Benchmarks-as-Contracts: A ReceiptBench Spec Template for Regimes and Closure

Paper tax invoices being digitized into glowing blue data blocks inside a transparent tube.

Benchmarks-as-Contracts: A ReceiptBench Spec Template for Regimes and Closure

Mathine: Contract-First Receipt Spec Machine
Link: https://doi.org/10.5281/zenodo.18675035 [1]

Benchmarks for tool-using agents are converging away from pooled scalar scores and toward regime-explicit evaluation: admissible evidence, checkable closure, and verifier-bounded verification budgets. In practice, this means a benchmark is no longer just a scoreboard—it is a governed interface that must declare what counts as evidence, what actions are admissible, and what “done” means.

This paper introduces the practical missing layer: a specification template that turns any benchmark into an explicit contract artifact Π_b, with declared admissibility rules, budgets, and closure predicates—plus mandatory receiptboard reporting so subfield heterogeneity is preserved rather than averaged away.

ReceiptBench makes the shift executable by treating outputs as typed receipts (minimal, time-scoped claims emitted by evaluators/verifiers).

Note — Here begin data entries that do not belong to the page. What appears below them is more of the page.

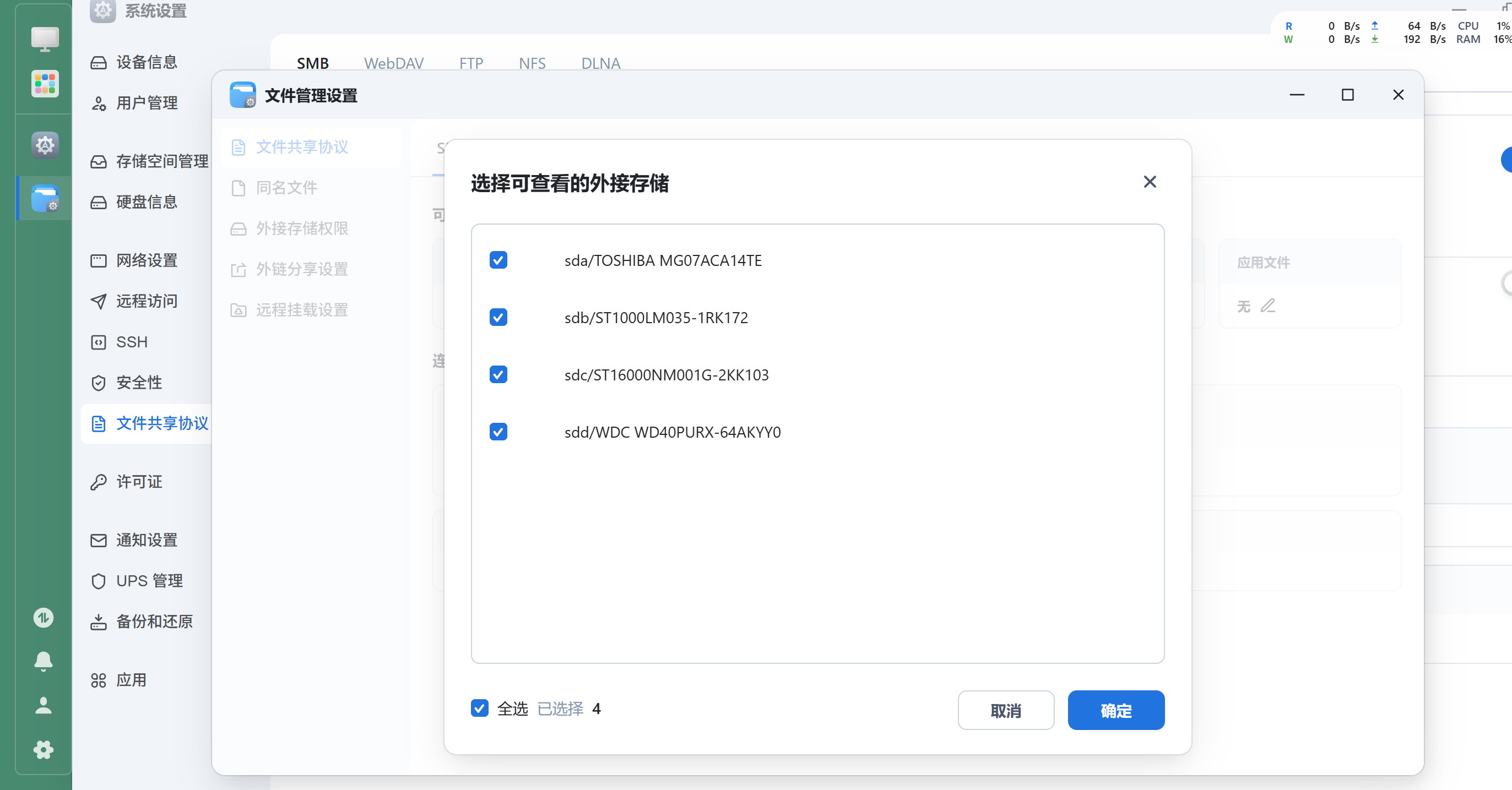Click the 取消 cancel button

click(x=1005, y=710)
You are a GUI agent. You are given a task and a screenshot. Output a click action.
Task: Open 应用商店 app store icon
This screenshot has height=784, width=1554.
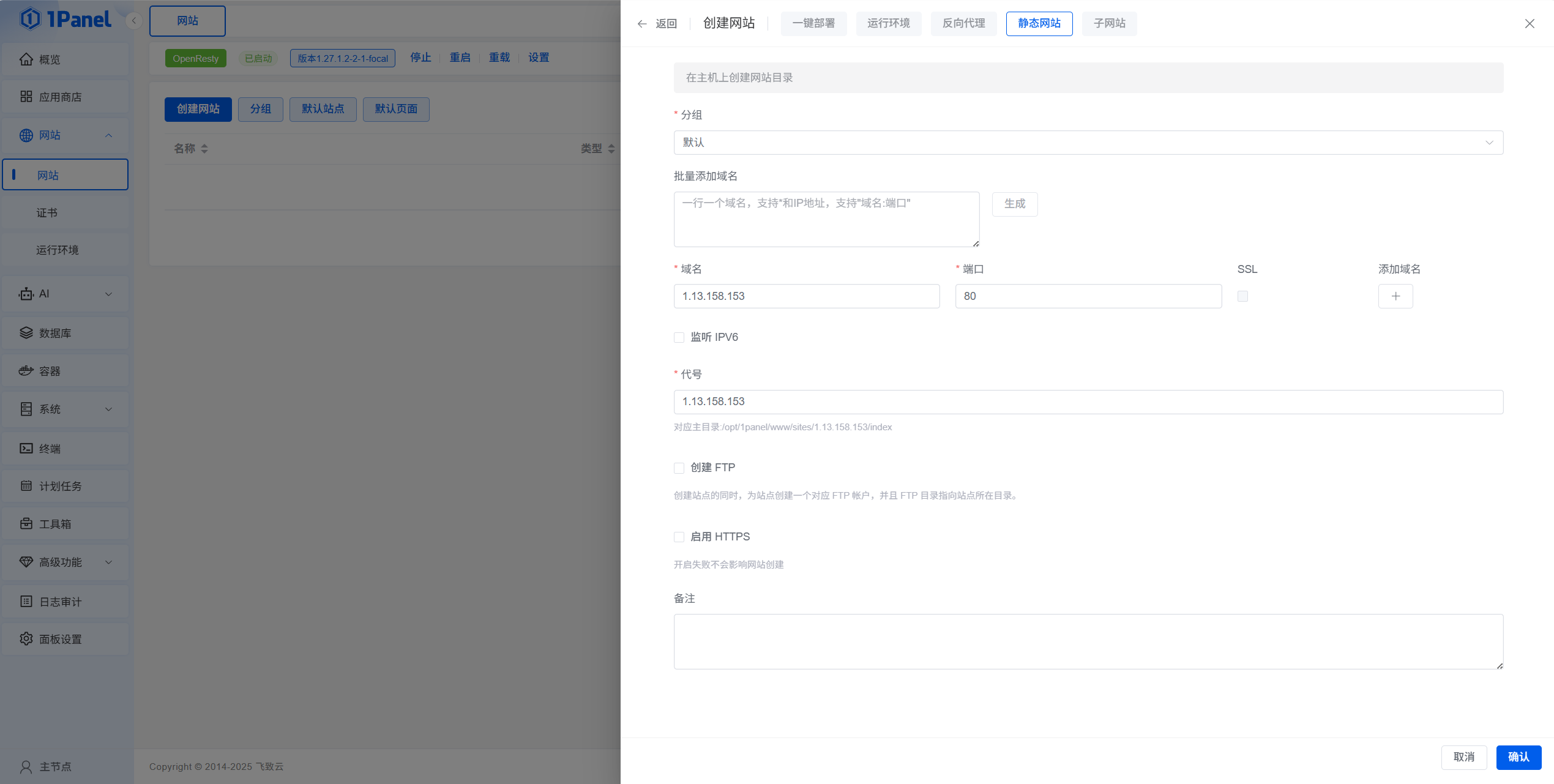coord(26,97)
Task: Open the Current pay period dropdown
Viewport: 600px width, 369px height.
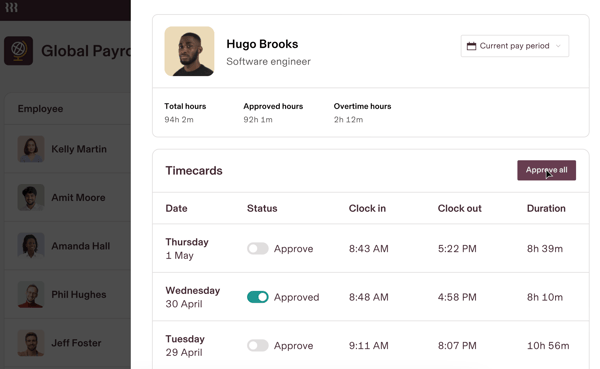Action: tap(515, 46)
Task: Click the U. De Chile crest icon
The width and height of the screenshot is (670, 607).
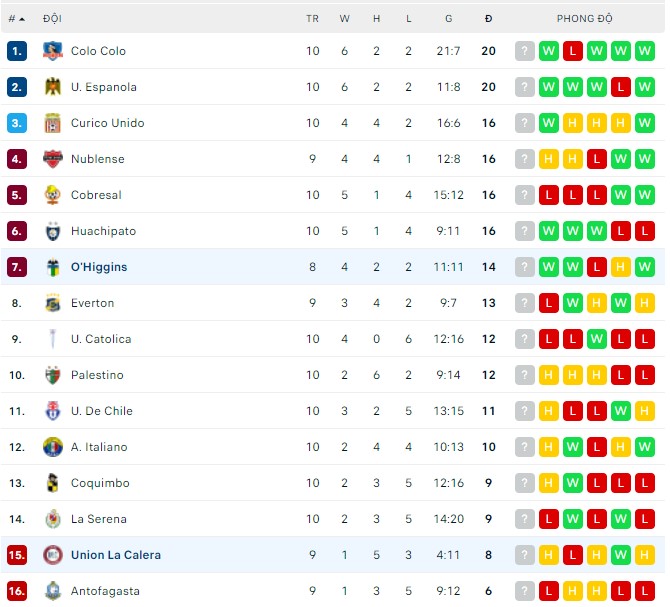Action: (x=53, y=411)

With a Π_b spec, scores become secondary: a score is an explicit policy projection over receipt-space, rather than the primary object that hides regime structure and tail risk.

The deeper claim is architectural: a benchmark spec template is naturally a Metafield—a design-time contract family that instantiates benchmark contracts across tasks and domains while enforcing migration semantics to prevent silent semantic drift. The result is governance-ready evaluation: “done” becomes auditable, tail risk becomes visible through worst-subfield and closure-integrity signals, and comparability becomes a property of declared regimes rather than leaderboard folklore.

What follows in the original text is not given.